Ik had willen zeggen: het musje dat ik gisteren uit de kaakjes van mijn katten redde vloog vanochtend opgetogen weg.
Om acht uur is het licht.
Ik doe het doosje open, angstig klein vogeltje, ik houd het doosje buiten, musje vliegt eruit, musje valt op de grond, musje kruipt weg ergens achter de grijze bak.
Mijn fout.
Omdat het weliswaar licht was, maar nog geen musjes-tijd.
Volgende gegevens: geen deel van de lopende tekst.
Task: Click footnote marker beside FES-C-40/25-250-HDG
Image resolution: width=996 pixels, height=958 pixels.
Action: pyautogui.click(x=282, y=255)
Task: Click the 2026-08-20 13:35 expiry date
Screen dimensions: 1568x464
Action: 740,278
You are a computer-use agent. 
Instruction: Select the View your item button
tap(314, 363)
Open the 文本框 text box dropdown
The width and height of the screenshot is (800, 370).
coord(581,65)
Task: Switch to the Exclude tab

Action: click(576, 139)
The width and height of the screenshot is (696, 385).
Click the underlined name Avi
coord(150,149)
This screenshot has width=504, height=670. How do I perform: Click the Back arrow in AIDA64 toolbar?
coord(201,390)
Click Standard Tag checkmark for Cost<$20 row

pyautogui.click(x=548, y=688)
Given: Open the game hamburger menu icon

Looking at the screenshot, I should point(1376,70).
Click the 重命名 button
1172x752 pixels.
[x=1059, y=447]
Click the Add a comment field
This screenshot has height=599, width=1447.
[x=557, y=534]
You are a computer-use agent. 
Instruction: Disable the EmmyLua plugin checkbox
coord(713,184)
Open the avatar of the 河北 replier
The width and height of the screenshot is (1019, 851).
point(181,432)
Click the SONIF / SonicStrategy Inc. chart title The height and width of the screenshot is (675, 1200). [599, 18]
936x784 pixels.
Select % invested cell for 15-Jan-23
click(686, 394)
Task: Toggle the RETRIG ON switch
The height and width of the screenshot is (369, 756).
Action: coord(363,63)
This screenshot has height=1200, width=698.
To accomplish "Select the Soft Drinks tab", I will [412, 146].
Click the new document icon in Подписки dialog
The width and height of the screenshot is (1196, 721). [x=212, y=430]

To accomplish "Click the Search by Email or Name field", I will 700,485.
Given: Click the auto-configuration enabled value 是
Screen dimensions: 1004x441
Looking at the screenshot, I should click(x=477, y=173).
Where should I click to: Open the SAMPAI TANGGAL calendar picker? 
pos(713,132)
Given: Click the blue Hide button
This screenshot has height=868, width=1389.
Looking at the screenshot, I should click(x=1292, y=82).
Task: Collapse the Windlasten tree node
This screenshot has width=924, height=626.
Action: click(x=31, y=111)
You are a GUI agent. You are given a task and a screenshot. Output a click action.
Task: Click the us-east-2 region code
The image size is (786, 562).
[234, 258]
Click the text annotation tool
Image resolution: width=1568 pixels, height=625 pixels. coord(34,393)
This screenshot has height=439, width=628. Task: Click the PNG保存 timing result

Die komen pas na half negen uit hun nest.
Of het nu zich opgewekt bij de soortgenoten heeft gevoegd of ergens dood ligt (te gaan) – ik weet het niet.
Voor mijn eigen gemoedsrust houd ik het maar op het eerste.
Zo’n half uurtje…
Naa, die is toch lekker nog even bij zijn soortgenootjes gekropen?
Ik heb geen lijkje teruggevonden dus ik neem aan dat het goed is gekomen.
Het was natuurlijk mijn eigen domme ongeduld: ik dacht dat als ik een musje was, ik zo snel mogelijk uit het doosje de vrijheid tegemoet zou willen.
Had er totaal niet bij stilgestaan dat ik het musje naar háár idee ver voor opsta-tijd zomaar buiten zette.